Saved entries:
● ● ●
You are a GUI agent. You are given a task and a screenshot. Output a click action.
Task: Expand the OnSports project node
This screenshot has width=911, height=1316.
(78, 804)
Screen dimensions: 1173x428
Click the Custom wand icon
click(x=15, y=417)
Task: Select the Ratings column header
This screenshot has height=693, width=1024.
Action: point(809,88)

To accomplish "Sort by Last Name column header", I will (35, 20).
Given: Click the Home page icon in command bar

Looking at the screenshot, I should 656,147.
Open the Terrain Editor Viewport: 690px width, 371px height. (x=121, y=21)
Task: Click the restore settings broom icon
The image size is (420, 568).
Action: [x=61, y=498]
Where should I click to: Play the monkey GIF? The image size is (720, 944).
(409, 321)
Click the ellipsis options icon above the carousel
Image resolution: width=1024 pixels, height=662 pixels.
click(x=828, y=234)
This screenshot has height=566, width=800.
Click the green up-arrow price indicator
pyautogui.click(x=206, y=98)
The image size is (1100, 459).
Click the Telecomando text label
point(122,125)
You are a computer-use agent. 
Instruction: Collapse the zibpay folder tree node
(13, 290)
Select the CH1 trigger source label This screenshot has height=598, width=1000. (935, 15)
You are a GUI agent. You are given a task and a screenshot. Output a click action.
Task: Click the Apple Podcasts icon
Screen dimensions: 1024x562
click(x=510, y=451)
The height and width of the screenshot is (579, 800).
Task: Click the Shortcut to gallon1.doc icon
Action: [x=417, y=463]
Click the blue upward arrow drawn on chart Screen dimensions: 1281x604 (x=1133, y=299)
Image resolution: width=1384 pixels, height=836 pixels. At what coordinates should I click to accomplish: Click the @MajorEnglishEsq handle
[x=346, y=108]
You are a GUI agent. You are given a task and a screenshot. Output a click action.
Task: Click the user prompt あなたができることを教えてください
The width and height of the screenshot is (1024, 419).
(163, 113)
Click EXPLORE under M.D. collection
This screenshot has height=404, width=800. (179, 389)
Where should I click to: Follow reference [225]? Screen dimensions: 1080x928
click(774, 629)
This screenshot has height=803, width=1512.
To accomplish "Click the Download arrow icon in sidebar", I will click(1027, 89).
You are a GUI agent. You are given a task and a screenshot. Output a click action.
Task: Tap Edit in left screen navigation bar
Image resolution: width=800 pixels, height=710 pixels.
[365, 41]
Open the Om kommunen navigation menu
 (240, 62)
● ● ●
What you give back should be the lines from the one with "You are a computer-use agent." to the end of the data, copied exactly, both ends included.

Finished task:
You are a computer-use agent. 
Instruction: Collapse the zibpay folder tree node
(13, 290)
Select the CH1 trigger source label This screenshot has height=598, width=1000. (935, 15)
You are a GUI agent. You are given a task and a screenshot. Output a click action.
Task: Click the Apple Podcasts icon
Screen dimensions: 1024x562
click(x=510, y=451)
The height and width of the screenshot is (579, 800).
Task: Click the Shortcut to gallon1.doc icon
Action: [x=417, y=463]
Click the blue upward arrow drawn on chart Screen dimensions: 1281x604 (x=1133, y=299)
Image resolution: width=1384 pixels, height=836 pixels. At what coordinates should I click to accomplish: Click the @MajorEnglishEsq handle
[x=346, y=108]
You are a GUI agent. You are given a task and a screenshot. Output a click action.
Task: Click the user prompt あなたができることを教えてください
The width and height of the screenshot is (1024, 419).
(163, 113)
Click EXPLORE under M.D. collection
This screenshot has height=404, width=800. (179, 389)
Where should I click to: Follow reference [225]? Screen dimensions: 1080x928
click(774, 629)
This screenshot has height=803, width=1512.
To accomplish "Click the Download arrow icon in sidebar", I will click(1027, 89).
You are a GUI agent. You are given a task and a screenshot. Output a click action.
Task: Tap Edit in left screen navigation bar
Image resolution: width=800 pixels, height=710 pixels.
[365, 41]
Open the Om kommunen navigation menu
 (240, 62)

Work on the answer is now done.